A minor note, not related to the actual problem: your code assumes that the copying doesn't take any time, since it uses a fixed delay to achieve a fixed frame rate. That's not right, you need to measure the time since the last iteration, and adjust the delay on the fly. – Krummhorn 26/5, 2014 at 15:22

Out of curiosity: is there any performance difference between XShmCreatePixmap()/XCopyArea() and XShmCreateImage()/XShmPutImage() ? – Purington 30/5, 2014 at 10:49

Havne't tried XShmCreateImage(), but at first I tried using Qt's QImage and QPixmap. Turned out that QImage -> QPixmap conversion is very slow, CPU usage was 100%. – Geraldo 30/5, 2014 at 12:32

Have you try it commenting out stuff to see where is the bottleneck (memcpy or XCopyArea?). Also there is an extra parenthesis at the end of nanosleep and I wonder why the timespec declaration and initialization is not out of the loop. – Jesusa 4/6, 2014 at 13:6

memcpy is the bottleneck, if commented out CPU usage becomes negligible. Regarding extra parenthesis -- I removed error checking for brevity here w/o re-compilation. Also agree regarding initialization, although it doesn't change performance. – Geraldo 4/6, 2014 at 16:47

BTW, why are you using MIT-SHM instead of plain XCreateImage()/XPutImage() ? – Purington 4/6, 2014 at 20:36

I have two questions : is the source buffer updated automatically (not by you) and can you read/write in the source? – Jesusa 5/6, 2014 at 2:45

Buffer is updated automatically. Not sure regarding write access, need to check. But even if I can write to buffer any changes will be overwritten by the next update. – Geraldo 5/6, 2014 at 5:39

One more question : is the source buffer rewriten completely when updated or just parts of it? – Jesusa 5/6, 2014 at 10:35

Not fully sure but I think parts of it, however I have no way to know what exactly was updated. – Geraldo 5/6, 2014 at 11:0

2ninjalj: regarding XShmCreateImage()/XShmPutImage()/XCreateImage()/XPutImage(): turns out that those work as well and have similar performance. – Geraldo 6/6, 2014 at 8:54

I'm an X n00b so this may be a stupid question, but why do you write into mem and then copy to shminfo.shmaddr? Why not write directly into shminfo.shmaddr to avoid the memcpy altogether? – Guck 16/8, 2014 at 19:55

The problem is that I don't need to write anything explicitly (if I did, I would indeed simply write to shmaddr). Instead, I need to somehow say to X: "please take a picture from that chunk of memory" and I haven't found a way to do that. – Geraldo 28/10, 2014 at 14:36

G

1

For X11 use XShmCreateImage, write to XImage.data and make visible with XShmPutImage making sure to pass False for send_event parameter. You may also want to disable exposure events for the current GC; setting PointerMotionHintMask can also help.

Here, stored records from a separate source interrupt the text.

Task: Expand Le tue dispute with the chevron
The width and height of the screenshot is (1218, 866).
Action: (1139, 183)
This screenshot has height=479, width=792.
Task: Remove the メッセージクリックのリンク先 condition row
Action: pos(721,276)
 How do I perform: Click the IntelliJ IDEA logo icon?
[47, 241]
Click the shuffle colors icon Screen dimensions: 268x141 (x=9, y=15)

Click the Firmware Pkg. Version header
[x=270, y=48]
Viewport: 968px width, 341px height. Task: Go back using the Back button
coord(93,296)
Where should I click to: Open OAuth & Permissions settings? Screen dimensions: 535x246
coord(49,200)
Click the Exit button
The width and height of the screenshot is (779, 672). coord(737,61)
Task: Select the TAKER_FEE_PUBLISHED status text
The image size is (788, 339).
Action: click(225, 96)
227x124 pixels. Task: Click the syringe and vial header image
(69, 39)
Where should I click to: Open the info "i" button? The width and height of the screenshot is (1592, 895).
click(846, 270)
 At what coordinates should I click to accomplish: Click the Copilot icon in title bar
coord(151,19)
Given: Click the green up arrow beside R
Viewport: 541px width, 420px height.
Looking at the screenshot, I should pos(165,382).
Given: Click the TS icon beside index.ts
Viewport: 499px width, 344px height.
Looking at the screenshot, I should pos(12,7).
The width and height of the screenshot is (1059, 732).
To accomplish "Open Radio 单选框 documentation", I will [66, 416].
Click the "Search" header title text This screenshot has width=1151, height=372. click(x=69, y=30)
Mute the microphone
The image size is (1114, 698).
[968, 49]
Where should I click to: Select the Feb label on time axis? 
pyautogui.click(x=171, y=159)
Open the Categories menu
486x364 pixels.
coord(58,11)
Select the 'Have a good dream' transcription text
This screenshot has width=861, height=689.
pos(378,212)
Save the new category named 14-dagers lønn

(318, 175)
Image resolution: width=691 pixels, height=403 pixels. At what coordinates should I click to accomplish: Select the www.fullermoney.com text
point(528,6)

SDL1 does most of the above but will use a shadow surface if there is a mismatch between user and display format and may perform unexpected color conversion. SDL2 tries to use hardware acceleration and may perform unexpected scaling and/or filtering. Make sure you're getting what you ask for to avoid hidden ops.

%50 cpu usage sounds like a lot for this blit at 30fps, I'd rewrite the sleep function as follows just in case.

do
    errno = 0;
while ( nanosleep(&ts, &ts) && errno == EINTR );

Griseofulvin answered 25/1, 2015 at 12:38 Comment(0)

A

1

This may be an inherently expensive operation -- you need to move 240 MB/s from program (system) memory into the video card's (device) onboard frame buffer. Not only must that be physically copied, it must cross a device bus. Main memory copy speeds are up in the GB/sec, but device buses are relatively much slower.

Unless you're using a low-end video chip that uses the system memory for its frame buffer... ironically, that might be faster for this case.

Can you make the virtual display smaller?

Acrodont answered 30/11, 2014 at 0:42 Comment(1)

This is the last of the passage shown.